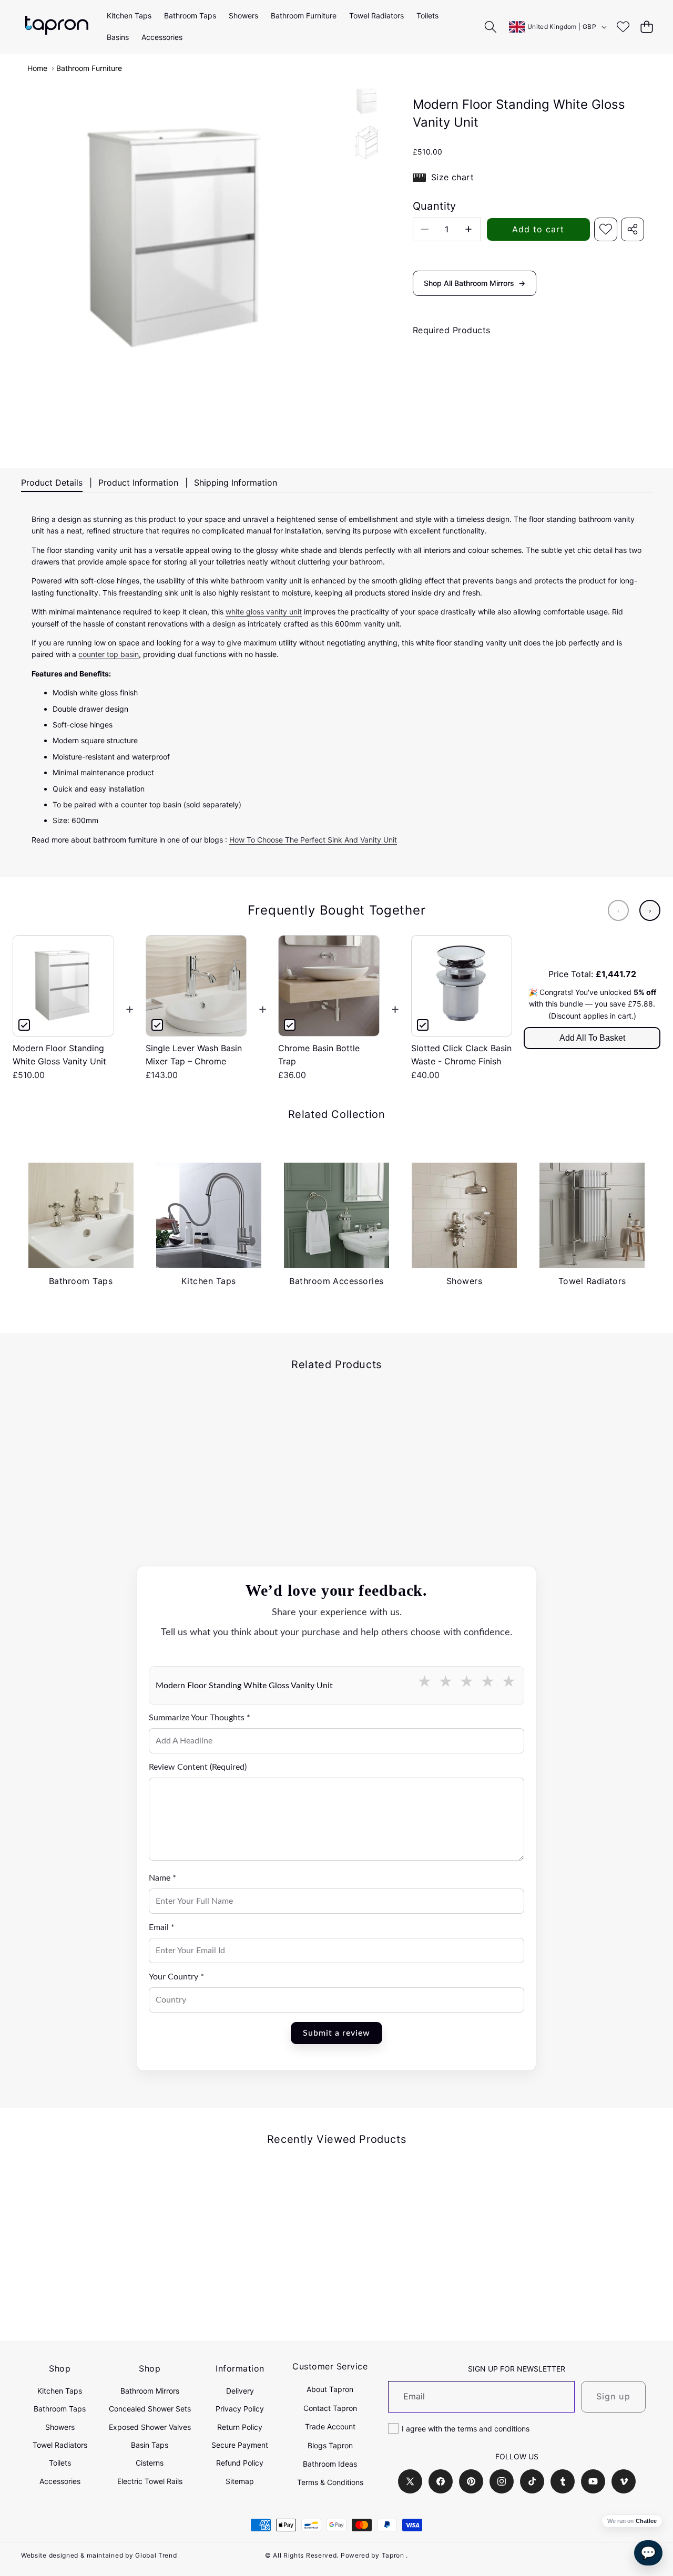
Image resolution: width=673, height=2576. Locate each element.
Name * (162, 1878)
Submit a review (336, 2033)
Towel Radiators (60, 2444)
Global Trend (156, 2555)
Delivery (240, 2390)
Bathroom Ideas (330, 2463)
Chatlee (646, 2521)
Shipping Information (235, 482)
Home (37, 68)
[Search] (491, 26)
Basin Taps (149, 2444)
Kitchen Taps (59, 2390)
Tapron (393, 2555)
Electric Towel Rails (149, 2481)
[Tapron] (57, 27)
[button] (646, 26)
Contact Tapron (330, 2408)
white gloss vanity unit (264, 611)
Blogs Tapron (330, 2445)
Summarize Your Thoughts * (199, 1717)
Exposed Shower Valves (150, 2427)
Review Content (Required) (198, 1767)
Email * (162, 1927)
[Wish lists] (623, 26)
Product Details (52, 482)
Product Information (138, 482)
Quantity (434, 206)
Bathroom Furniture (89, 68)
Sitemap (240, 2481)
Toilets (60, 2462)
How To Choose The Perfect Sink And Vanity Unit (313, 839)
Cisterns (150, 2462)
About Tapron (330, 2389)
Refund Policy (239, 2462)
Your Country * (176, 1977)
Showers (60, 2427)
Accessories (59, 2481)
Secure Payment (239, 2444)
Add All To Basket (592, 1037)
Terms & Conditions (330, 2482)
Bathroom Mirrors (149, 2390)
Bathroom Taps (60, 2408)
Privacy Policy (240, 2408)
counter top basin (108, 654)
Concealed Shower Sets (150, 2408)
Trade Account (330, 2426)
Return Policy (239, 2427)
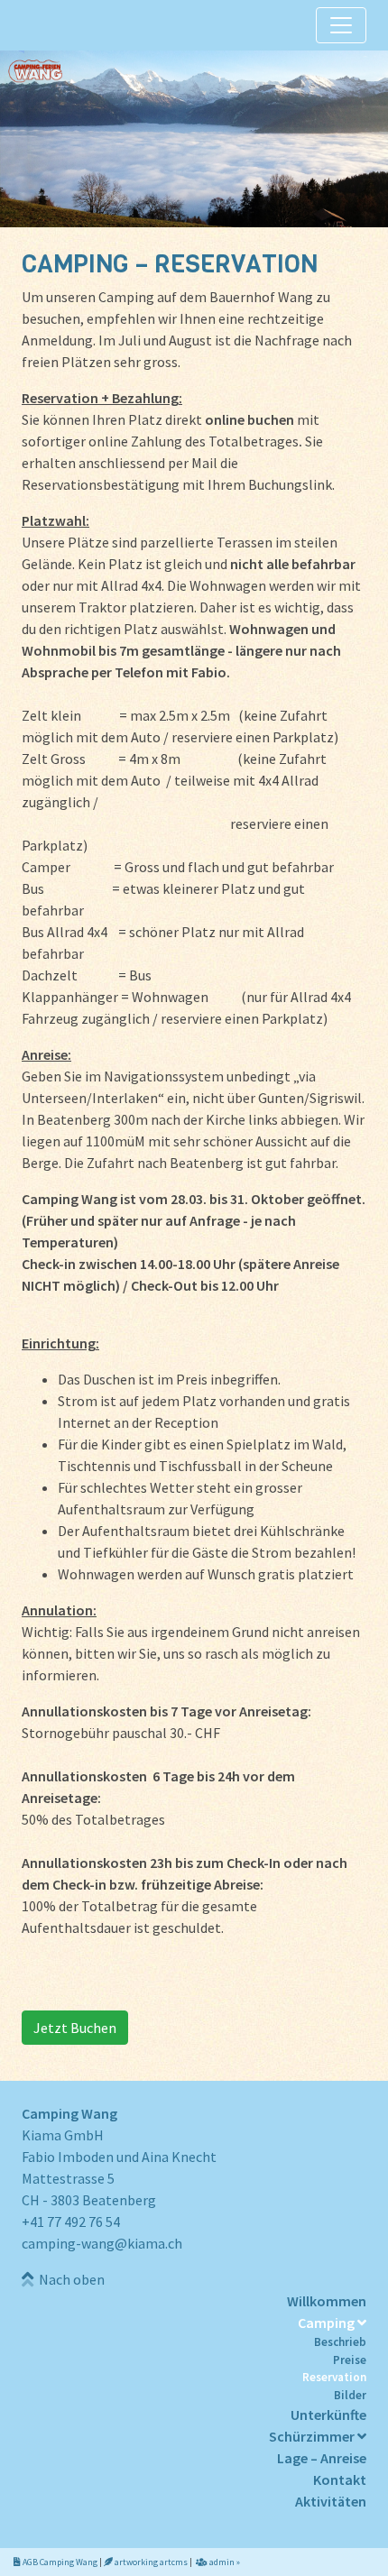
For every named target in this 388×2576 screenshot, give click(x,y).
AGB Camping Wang (59, 2562)
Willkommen (326, 2301)
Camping (327, 2323)
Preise (349, 2360)
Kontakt (339, 2479)
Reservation (334, 2377)
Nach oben (69, 2279)
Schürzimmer (313, 2436)
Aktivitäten (330, 2501)
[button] (194, 139)
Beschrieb (340, 2342)
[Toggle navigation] (341, 25)
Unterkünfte (328, 2415)
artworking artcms (150, 2562)
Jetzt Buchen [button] (74, 2028)
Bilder (350, 2395)
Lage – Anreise (321, 2458)
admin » (224, 2562)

PROBLEM TO SOLVE:
Pictures stay out. Print the lines of the records above exactly, from the first through the one with "Blogs Tapron (330, 2445)".

SOLUTION BELOW:
Image resolution: width=673, height=2576. Locate each element.
Name * (162, 1878)
Submit a review (336, 2033)
Towel Radiators (60, 2444)
Global Trend (156, 2555)
Delivery (240, 2390)
Bathroom Ideas (330, 2463)
Chatlee (646, 2521)
Shipping Information (235, 482)
Home (37, 68)
[Search] (491, 26)
Basin Taps (149, 2444)
Kitchen Taps (59, 2390)
Tapron (393, 2555)
Electric Towel Rails (149, 2481)
[Tapron] (57, 27)
[button] (646, 26)
Contact Tapron (330, 2408)
white gloss vanity unit (264, 611)
Blogs Tapron (330, 2445)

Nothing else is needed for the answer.